### YOUR GOAL:
Under this line are the records; repeat exactly the lines starting at the one containing "Click the green check next to Last triage" and ending at the one containing "This screenshot has height=740, width=1536.", omitting pictures.

### TASK INPUT:
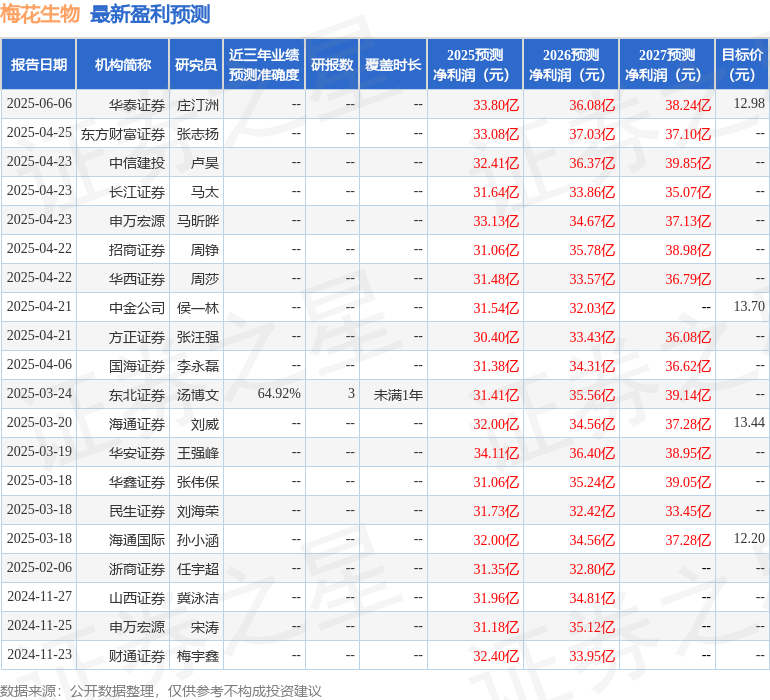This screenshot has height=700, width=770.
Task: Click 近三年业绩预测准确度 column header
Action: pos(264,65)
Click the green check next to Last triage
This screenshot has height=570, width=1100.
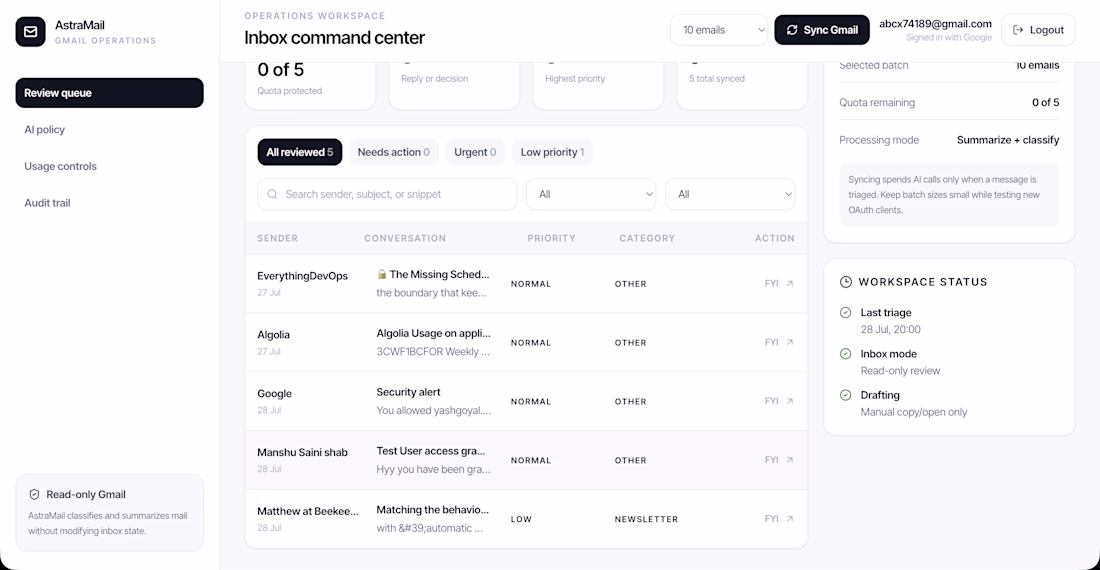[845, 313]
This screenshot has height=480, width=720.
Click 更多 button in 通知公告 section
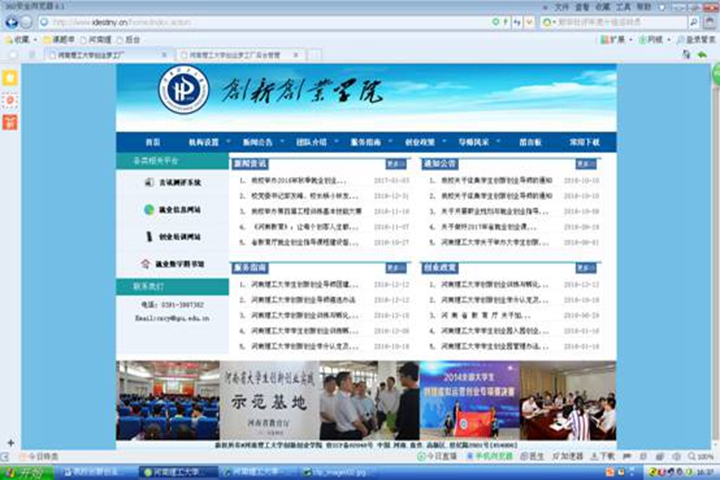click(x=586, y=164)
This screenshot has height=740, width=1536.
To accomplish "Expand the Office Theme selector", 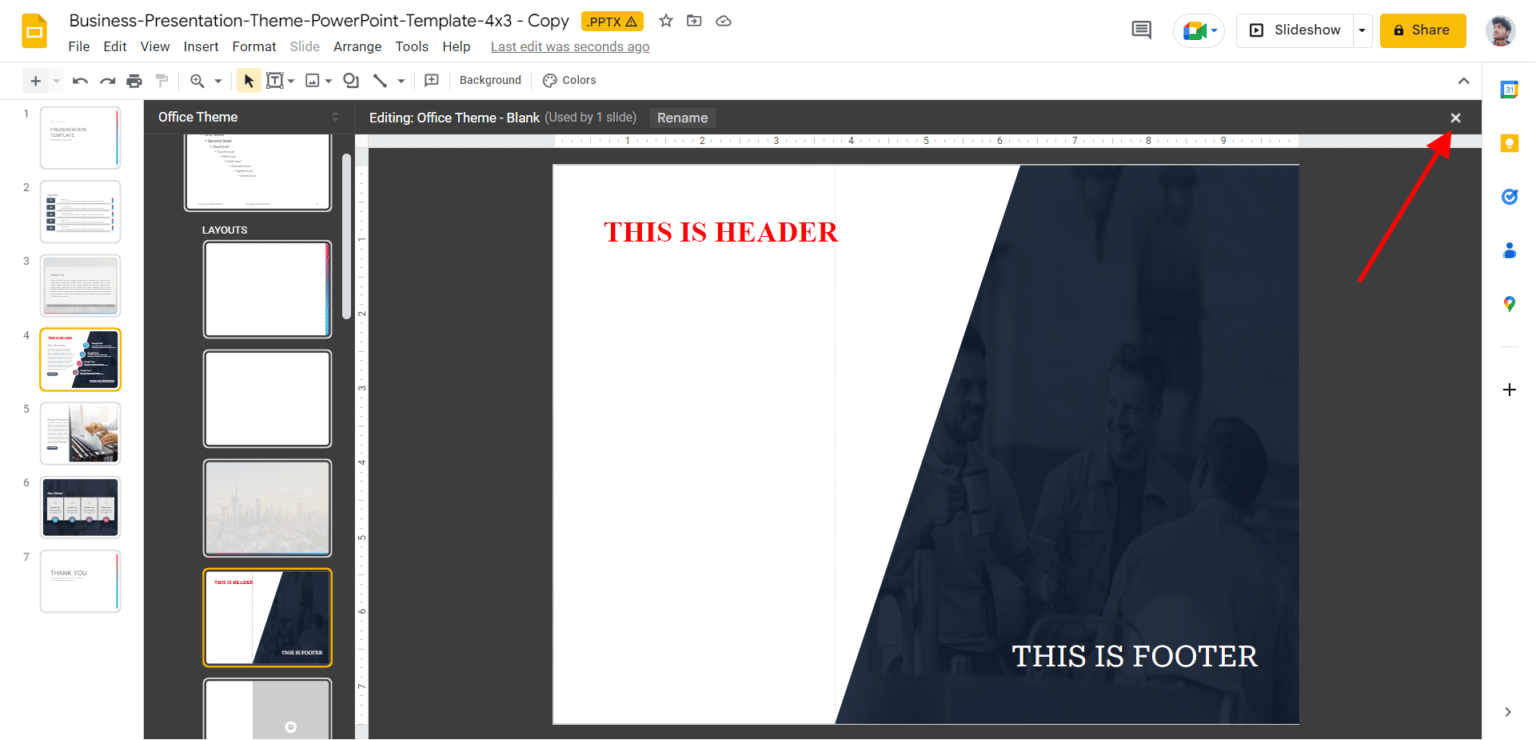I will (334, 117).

### SOLUTION:
Click the green check next to Last triage
This screenshot has height=570, width=1100.
[845, 313]
This screenshot has height=480, width=720.
Click 更多 button in 通知公告 section
click(x=586, y=164)
This screenshot has height=740, width=1536.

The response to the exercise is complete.